ACTIVITY: For this exercise, restate word for word only the lines from the first line of the data to the line containing "is (841, 1627).".

Pixel coordinate grounding data:
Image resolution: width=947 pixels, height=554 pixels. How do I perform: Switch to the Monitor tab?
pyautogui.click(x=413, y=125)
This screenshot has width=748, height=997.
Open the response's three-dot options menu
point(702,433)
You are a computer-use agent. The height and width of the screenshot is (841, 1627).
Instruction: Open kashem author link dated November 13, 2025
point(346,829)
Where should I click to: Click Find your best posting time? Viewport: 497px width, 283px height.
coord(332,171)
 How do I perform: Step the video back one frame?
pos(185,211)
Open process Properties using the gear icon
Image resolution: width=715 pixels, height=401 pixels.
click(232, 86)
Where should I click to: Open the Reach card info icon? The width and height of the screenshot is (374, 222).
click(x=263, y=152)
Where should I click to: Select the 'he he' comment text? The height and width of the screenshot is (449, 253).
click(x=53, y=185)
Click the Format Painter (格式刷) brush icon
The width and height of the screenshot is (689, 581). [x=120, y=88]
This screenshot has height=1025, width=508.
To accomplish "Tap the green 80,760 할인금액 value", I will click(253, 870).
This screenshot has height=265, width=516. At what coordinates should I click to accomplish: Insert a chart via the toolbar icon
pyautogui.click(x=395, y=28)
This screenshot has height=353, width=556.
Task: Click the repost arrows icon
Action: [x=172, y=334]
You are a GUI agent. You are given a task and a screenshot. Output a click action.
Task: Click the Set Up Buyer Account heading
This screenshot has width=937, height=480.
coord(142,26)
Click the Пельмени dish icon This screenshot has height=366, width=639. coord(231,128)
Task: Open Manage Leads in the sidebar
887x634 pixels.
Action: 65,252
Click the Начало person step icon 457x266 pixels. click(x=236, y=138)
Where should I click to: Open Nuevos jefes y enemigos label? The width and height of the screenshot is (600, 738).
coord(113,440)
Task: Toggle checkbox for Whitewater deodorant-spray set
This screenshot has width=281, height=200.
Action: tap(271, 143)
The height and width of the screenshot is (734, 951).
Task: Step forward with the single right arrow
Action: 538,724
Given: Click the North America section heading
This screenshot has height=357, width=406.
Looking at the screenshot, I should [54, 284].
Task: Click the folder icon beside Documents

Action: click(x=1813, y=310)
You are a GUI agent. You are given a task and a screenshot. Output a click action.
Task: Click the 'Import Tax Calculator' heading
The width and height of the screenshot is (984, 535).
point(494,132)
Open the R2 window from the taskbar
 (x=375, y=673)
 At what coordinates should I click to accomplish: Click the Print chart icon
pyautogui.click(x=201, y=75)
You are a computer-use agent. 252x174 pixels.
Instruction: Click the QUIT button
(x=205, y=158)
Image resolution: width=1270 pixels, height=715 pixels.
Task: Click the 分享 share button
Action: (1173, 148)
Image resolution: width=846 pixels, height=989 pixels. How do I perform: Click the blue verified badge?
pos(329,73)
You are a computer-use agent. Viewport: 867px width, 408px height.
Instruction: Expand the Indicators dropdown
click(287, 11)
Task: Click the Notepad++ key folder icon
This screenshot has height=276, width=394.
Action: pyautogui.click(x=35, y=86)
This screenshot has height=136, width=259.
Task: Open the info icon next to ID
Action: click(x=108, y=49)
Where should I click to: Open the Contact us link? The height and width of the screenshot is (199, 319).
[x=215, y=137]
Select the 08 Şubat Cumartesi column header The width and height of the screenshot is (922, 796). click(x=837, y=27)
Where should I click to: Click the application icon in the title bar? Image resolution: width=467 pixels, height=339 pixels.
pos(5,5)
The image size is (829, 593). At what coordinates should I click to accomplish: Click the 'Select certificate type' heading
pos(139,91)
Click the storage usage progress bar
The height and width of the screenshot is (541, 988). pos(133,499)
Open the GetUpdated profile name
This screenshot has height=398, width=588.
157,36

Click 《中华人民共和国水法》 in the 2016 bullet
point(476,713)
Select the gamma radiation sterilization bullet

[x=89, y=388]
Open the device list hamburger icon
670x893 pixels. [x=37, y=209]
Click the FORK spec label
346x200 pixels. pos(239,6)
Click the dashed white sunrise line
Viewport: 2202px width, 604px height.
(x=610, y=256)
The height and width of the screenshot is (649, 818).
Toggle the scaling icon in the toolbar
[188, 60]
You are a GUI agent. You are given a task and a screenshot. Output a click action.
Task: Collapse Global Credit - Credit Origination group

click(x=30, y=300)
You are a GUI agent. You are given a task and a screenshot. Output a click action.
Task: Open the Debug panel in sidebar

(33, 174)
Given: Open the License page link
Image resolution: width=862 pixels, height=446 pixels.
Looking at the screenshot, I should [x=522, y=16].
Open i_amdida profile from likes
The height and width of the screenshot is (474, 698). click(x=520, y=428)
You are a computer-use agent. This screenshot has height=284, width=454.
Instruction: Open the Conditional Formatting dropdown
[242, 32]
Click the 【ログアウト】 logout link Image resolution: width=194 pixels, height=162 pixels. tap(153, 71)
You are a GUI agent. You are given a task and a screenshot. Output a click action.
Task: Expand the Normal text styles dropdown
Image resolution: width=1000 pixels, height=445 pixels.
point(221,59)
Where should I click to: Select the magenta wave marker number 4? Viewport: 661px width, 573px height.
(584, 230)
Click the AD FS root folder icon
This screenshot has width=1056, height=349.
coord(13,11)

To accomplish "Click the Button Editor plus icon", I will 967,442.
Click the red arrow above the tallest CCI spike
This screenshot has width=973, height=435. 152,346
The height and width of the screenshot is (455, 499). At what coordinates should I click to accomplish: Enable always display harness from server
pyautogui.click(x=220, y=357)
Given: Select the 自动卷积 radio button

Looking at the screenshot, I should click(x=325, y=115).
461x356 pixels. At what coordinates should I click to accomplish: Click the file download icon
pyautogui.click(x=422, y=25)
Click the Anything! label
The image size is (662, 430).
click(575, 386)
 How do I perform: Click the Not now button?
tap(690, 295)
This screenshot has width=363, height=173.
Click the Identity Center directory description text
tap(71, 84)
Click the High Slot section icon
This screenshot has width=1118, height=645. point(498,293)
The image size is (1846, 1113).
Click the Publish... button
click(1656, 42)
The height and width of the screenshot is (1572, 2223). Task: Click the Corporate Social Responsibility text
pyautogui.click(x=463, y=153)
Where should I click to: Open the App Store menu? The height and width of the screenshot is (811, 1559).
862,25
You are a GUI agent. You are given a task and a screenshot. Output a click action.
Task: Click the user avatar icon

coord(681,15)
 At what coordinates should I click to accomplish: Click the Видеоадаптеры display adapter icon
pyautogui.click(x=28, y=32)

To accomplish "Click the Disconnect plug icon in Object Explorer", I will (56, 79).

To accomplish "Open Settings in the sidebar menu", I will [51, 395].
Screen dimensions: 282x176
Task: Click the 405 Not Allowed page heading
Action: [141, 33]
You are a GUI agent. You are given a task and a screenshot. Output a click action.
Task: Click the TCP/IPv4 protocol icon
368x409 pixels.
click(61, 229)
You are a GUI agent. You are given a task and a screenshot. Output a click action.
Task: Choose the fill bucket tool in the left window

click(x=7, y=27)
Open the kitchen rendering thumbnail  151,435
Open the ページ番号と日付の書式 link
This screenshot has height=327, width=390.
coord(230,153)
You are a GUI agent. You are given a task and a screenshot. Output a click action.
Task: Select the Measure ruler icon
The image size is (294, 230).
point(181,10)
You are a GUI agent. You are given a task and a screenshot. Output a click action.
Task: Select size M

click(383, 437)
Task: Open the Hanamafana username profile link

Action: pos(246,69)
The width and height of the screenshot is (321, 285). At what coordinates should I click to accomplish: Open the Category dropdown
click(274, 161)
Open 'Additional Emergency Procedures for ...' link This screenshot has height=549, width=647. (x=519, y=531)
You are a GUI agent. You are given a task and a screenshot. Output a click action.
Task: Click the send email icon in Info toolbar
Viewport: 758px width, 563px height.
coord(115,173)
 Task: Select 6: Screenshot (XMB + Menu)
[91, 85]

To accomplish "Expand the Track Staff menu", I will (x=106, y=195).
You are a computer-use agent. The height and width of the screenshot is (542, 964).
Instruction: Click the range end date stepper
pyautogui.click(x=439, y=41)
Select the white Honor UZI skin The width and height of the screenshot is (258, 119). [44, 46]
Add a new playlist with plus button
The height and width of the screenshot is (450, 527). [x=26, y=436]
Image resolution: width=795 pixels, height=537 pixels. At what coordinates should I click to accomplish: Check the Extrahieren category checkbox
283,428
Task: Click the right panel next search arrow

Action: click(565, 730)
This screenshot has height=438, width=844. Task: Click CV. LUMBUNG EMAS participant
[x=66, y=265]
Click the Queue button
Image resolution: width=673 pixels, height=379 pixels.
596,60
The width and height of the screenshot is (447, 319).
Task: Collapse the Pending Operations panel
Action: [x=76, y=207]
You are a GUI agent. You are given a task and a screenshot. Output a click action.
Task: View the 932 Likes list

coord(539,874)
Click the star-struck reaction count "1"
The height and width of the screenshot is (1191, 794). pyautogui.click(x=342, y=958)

REPLY:
Image resolution: width=947 pixels, height=554 pixels. How do I perform: Switch to the Monitor tab?
pyautogui.click(x=413, y=125)
This screenshot has width=748, height=997.
Open the response's three-dot options menu
point(702,433)
You are a computer-use agent. The height and width of the screenshot is (841, 1627).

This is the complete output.